They have found that being open about their identity has connected them with compatible collaborators who have similar passions and create safe spaces.
“It genuinely does attract other people you want to work with. You just have to put it out there… people are going to see it and start to gravitate towards it,” O’Brien added.
On support and trust

L. Zane Jones (MFA Directing ’94) was hired to join the faculty at USC shortly after receiving their MFA — and students gravitated toward Professor Jones’ classroom.
“I was very open about being gay, about being in recovery; and as a result, I was able… to be a little bit of a role model or someone that people could come to and talk to, which they did over the years,” Jones said. “About all of those things, you know? And by being just authentically who I am. I think the study of theatre is a lot about being authentically who you are.”
Jones’ classroom served as a safe haven for students through 2012 when they left USC. They built trust with students not only through office-hour conversations, but in the curriculum represented in classes and the shows Jones directed.
“I tried to fill my classroom with a variety of different voices — queer voices, female-identifying individuals, different ethnicities and races…as much as I could,” Jones shared. “One of the things that drew me to theatre is that there was some diversity of expression. I felt like I could fit in.”

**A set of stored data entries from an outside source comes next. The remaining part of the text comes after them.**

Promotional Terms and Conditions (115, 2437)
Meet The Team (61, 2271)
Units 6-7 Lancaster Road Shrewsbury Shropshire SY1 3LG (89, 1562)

As a longtime faculty member, Jones still feels pride in seeing former students and young queer people define success for themselves.
“There’s a place for them. They may have to carve it out for themselves,” Jones said.
For Vine, Muñoz-Proulx, Christiansen and O’Brien — their parallel pursuits of art and of self have led them to create new and unconventional routes, where they pioneer forms and excel as human beings. And in carving these unique paths, they pave the way for future queer Trojans to find their own successes in theatre.
As Muñoz-Proulx said, “It’s my belief that a person can only be the most excellent version of themselves doing what they love.”